§ **Provided data**:
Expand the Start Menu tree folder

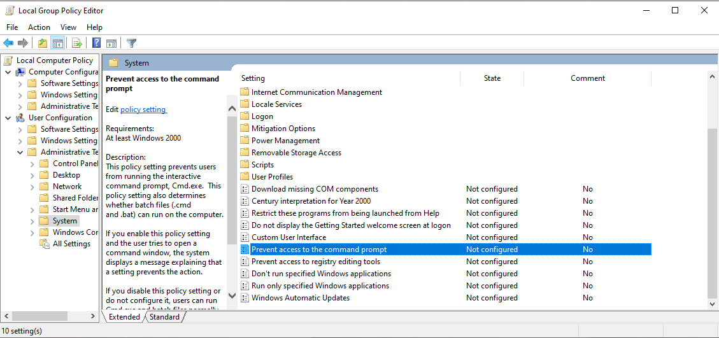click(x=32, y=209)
--
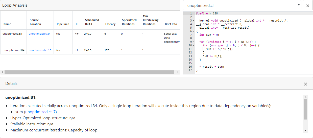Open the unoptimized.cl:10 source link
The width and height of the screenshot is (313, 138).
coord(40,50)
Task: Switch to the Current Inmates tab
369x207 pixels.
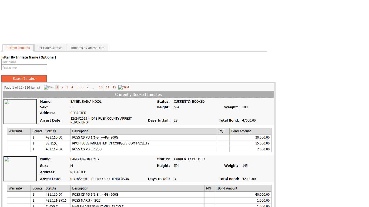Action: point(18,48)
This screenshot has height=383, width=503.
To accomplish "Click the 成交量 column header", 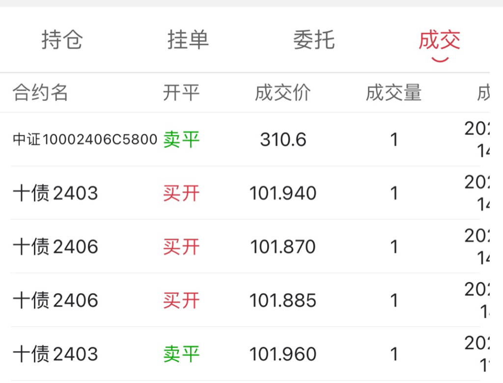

§ **What is required**:
Take only the lines above from the one that has "369x207 pixels." through the one that has "the 成交量 column" and reproduce them exactly, omitting any pictures.

§ **Solved exercise**:
369x207 pixels.
Action: point(18,48)
This screenshot has height=383, width=503.
To accomplish "Click the 成交量 column header", 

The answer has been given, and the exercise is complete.